> _Problem statement_
Restate the records underneath, keeping each one exactly the same.

> _Supplied data_
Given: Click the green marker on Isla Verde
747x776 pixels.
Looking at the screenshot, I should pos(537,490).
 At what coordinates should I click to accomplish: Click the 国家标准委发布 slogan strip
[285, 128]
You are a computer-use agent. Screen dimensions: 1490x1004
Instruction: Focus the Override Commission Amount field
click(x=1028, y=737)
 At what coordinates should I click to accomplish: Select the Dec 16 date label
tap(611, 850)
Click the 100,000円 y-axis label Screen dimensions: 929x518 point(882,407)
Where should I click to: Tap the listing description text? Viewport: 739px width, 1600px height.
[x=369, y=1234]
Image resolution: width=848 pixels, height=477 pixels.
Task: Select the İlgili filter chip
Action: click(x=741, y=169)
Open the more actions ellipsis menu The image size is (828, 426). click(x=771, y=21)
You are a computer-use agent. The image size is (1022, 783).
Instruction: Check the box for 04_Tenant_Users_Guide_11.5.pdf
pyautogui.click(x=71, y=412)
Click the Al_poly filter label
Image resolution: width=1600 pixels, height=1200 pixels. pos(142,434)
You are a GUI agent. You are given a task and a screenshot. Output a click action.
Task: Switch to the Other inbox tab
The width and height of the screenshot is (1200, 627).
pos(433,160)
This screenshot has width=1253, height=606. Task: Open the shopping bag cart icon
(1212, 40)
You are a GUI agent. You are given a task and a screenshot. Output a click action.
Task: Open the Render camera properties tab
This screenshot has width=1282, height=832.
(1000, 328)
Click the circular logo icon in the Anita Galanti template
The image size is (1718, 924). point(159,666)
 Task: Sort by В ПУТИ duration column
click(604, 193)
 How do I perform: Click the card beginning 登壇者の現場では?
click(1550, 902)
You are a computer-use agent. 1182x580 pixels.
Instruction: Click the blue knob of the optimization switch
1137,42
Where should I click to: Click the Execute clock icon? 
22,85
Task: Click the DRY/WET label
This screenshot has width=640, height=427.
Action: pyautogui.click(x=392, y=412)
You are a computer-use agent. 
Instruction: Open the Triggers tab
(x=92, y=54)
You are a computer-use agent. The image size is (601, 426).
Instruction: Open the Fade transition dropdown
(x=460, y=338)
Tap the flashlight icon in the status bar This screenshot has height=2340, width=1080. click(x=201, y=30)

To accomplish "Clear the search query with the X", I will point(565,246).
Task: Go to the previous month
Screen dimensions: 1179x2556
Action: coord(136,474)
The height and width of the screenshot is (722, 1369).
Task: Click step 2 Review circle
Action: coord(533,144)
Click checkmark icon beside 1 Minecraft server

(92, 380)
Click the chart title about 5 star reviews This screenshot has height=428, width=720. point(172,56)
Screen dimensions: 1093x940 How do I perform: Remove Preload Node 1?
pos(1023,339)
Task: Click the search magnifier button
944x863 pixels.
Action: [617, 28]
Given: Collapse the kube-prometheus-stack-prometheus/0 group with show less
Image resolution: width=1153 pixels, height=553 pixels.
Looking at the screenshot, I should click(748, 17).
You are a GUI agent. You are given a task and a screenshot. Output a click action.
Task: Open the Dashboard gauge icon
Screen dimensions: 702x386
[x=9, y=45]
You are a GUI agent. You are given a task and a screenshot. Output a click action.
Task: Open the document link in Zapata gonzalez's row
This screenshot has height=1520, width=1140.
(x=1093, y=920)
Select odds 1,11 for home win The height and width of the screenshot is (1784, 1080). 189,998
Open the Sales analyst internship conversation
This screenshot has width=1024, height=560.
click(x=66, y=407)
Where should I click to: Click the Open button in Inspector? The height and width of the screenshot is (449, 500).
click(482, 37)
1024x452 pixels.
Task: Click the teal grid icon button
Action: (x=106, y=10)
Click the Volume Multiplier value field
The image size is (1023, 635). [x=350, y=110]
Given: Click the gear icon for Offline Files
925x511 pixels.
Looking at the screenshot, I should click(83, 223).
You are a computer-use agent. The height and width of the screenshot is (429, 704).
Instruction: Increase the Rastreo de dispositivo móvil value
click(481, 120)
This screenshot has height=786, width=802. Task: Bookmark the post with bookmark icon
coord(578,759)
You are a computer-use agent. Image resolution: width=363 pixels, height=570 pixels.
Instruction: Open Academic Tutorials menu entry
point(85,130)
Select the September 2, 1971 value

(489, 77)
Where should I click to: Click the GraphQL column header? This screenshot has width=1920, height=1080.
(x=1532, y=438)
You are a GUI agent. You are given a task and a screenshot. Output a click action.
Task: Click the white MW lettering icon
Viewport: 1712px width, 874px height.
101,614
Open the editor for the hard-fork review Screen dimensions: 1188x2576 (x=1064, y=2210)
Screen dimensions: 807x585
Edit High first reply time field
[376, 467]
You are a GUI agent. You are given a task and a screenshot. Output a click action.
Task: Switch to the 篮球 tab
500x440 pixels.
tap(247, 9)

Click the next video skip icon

> _Written response_
Given: Click the green marker on Isla Verde
747x776 pixels.
Looking at the screenshot, I should pos(537,490).
 At what coordinates should I click to accomplish: Click the 国家标准委发布 slogan strip
[285, 128]
You are a computer-use agent. Screen dimensions: 1490x1004
Instruction: Focus the Override Commission Amount field
click(x=1028, y=737)
 At what coordinates should I click to accomplish: Select the Dec 16 date label
tap(611, 850)
Click the 100,000円 y-axis label Screen dimensions: 929x518 point(882,407)
Where should I click to: Tap the listing description text? Viewport: 739px width, 1600px height.
[x=369, y=1234]
Image resolution: width=848 pixels, height=477 pixels.
Task: Select the İlgili filter chip
Action: click(x=741, y=169)
Open the more actions ellipsis menu The image size is (828, 426). click(x=771, y=21)
You are a computer-use agent. The image size is (1022, 783).
Instruction: Check the box for 04_Tenant_Users_Guide_11.5.pdf
pyautogui.click(x=71, y=412)
Click the Al_poly filter label
Image resolution: width=1600 pixels, height=1200 pixels. pos(142,434)
You are a GUI agent. You are given a task and a screenshot. Output a click action.
Task: Switch to the Other inbox tab
The width and height of the screenshot is (1200, 627).
pos(433,160)
This screenshot has width=1253, height=606. Task: Open the shopping bag cart icon
(1212, 40)
You are a GUI agent. You are given a task and a screenshot. Output a click action.
Task: Open the Render camera properties tab
This screenshot has width=1282, height=832.
(1000, 328)
Click the circular logo icon in the Anita Galanti template
The image size is (1718, 924). point(159,666)
 Task: Sort by В ПУТИ duration column
click(604, 193)
 How do I perform: Click the card beginning 登壇者の現場では?
click(1550, 902)
You are a computer-use agent. 1182x580 pixels.
Instruction: Click the blue knob of the optimization switch
1137,42
Where should I click to: Click the Execute clock icon? 
22,85
Task: Click the DRY/WET label
This screenshot has width=640, height=427.
Action: pyautogui.click(x=392, y=412)
You are a computer-use agent. 
Instruction: Open the Triggers tab
(x=92, y=54)
You are a computer-use agent. The image size is (601, 426).
Instruction: Open the Fade transition dropdown
(x=460, y=338)
Tap the flashlight icon in the status bar This screenshot has height=2340, width=1080. click(x=201, y=30)

To accomplish "Clear the search query with the X", I will point(565,246).
Task: Go to the previous month
Screen dimensions: 1179x2556
Action: coord(136,474)
The height and width of the screenshot is (722, 1369).
Task: Click step 2 Review circle
Action: coord(533,144)
Click checkmark icon beside 1 Minecraft server

(92, 380)
Click the chart title about 5 star reviews This screenshot has height=428, width=720. point(172,56)
Screen dimensions: 1093x940 How do I perform: Remove Preload Node 1?
pos(1023,339)
Task: Click the search magnifier button
944x863 pixels.
Action: [617, 28]
Given: Collapse the kube-prometheus-stack-prometheus/0 group with show less
Image resolution: width=1153 pixels, height=553 pixels.
Looking at the screenshot, I should click(748, 17).
You are a GUI agent. You are given a task and a screenshot. Output a click action.
Task: Open the Dashboard gauge icon
Screen dimensions: 702x386
[x=9, y=45]
You are a GUI agent. You are given a task and a screenshot. Output a click action.
Task: Open the document link in Zapata gonzalez's row
This screenshot has height=1520, width=1140.
(x=1093, y=920)
Select odds 1,11 for home win The height and width of the screenshot is (1784, 1080). 189,998
Open the Sales analyst internship conversation
This screenshot has width=1024, height=560.
click(x=66, y=407)
Where should I click to: Click the Open button in Inspector? The height and width of the screenshot is (449, 500).
click(482, 37)
1024x452 pixels.
Task: Click the teal grid icon button
Action: (x=106, y=10)
Click the Volume Multiplier value field
The image size is (1023, 635). [x=350, y=110]
Given: Click the gear icon for Offline Files
925x511 pixels.
Looking at the screenshot, I should click(83, 223).
You are a computer-use agent. The height and width of the screenshot is (429, 704).
Instruction: Increase the Rastreo de dispositivo móvil value
click(481, 120)
This screenshot has height=786, width=802. Task: Bookmark the post with bookmark icon
coord(578,759)
You are a computer-use agent. Image resolution: width=363 pixels, height=570 pixels.
Instruction: Open Academic Tutorials menu entry
point(85,130)
Select the September 2, 1971 value

(489, 77)
Where should I click to: Click the GraphQL column header? This screenshot has width=1920, height=1080.
(x=1532, y=438)
You are a GUI agent. You are given a task and a screenshot. Output a click action.
Task: Click the white MW lettering icon
Viewport: 1712px width, 874px height.
101,614
Open the editor for the hard-fork review Screen dimensions: 1188x2576 (x=1064, y=2210)
Screen dimensions: 807x585
Edit High first reply time field
[376, 467]
You are a GUI agent. You are given a task and a screenshot. Output a click action.
Task: Switch to the 篮球 tab
500x440 pixels.
tap(247, 9)

Click the next video skip icon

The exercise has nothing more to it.